**SOURCE MATERIAL**:
+++
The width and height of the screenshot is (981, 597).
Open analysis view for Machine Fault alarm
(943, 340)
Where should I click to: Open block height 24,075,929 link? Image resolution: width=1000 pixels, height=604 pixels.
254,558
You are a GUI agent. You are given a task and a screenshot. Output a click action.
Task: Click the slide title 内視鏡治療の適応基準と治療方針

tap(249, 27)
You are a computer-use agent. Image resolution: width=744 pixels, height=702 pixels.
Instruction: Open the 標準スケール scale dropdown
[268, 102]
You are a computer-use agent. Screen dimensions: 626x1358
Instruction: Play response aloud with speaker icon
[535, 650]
+++
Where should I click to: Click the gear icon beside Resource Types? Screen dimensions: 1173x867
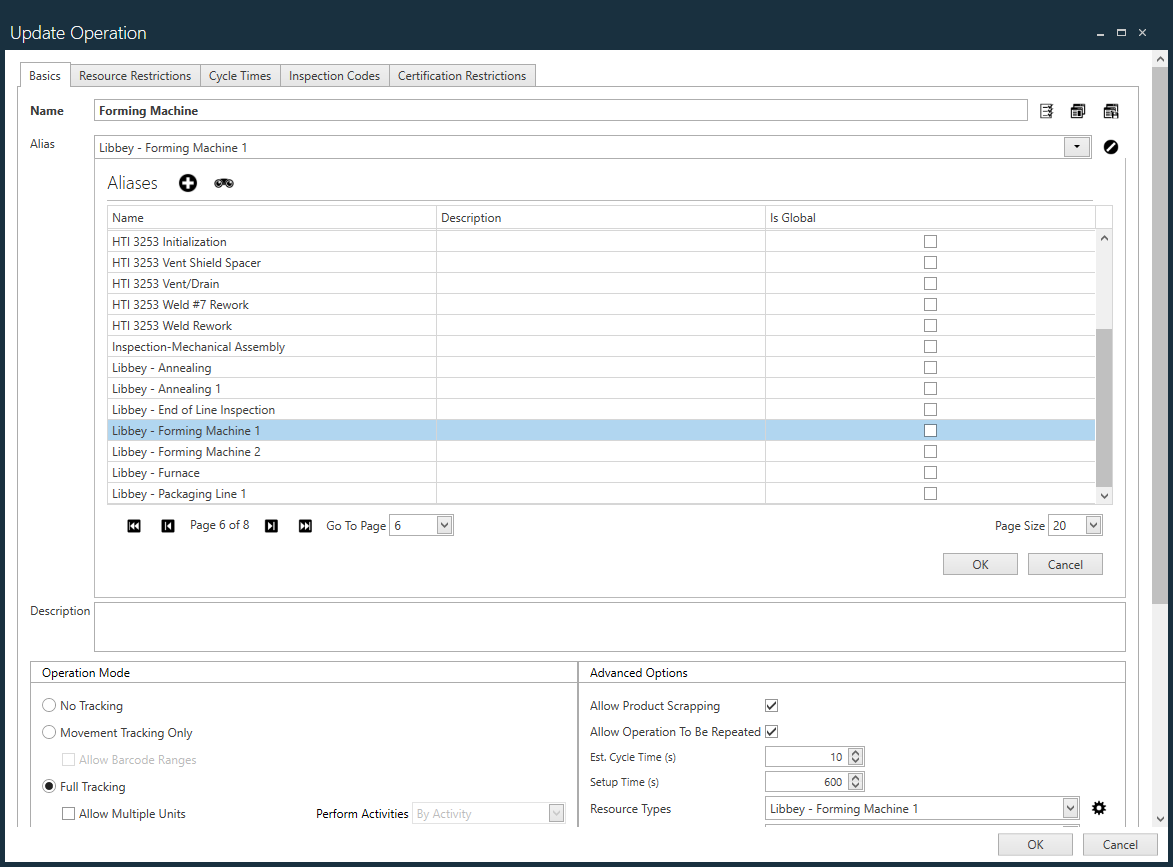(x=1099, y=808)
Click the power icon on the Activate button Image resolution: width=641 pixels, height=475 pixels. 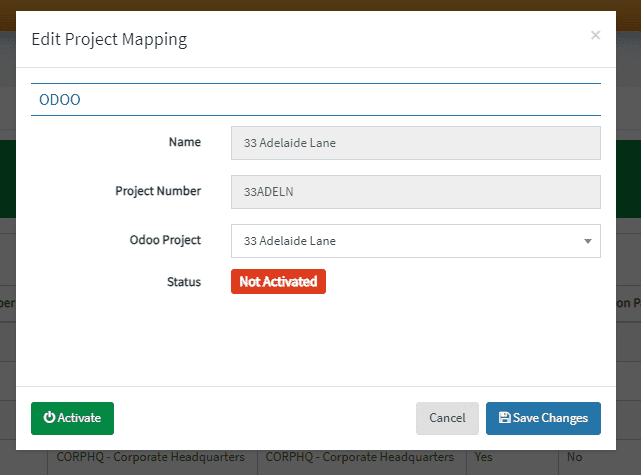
+++
**PROBLEM STATEMENT**:
Some lines in the data above hold the string "screenshot". Find and copy each of them.

**RESPONSE TO THE TASK**:
The width and height of the screenshot is (981, 597).
You are a GUI agent. You are given a task and a screenshot. Output a click action.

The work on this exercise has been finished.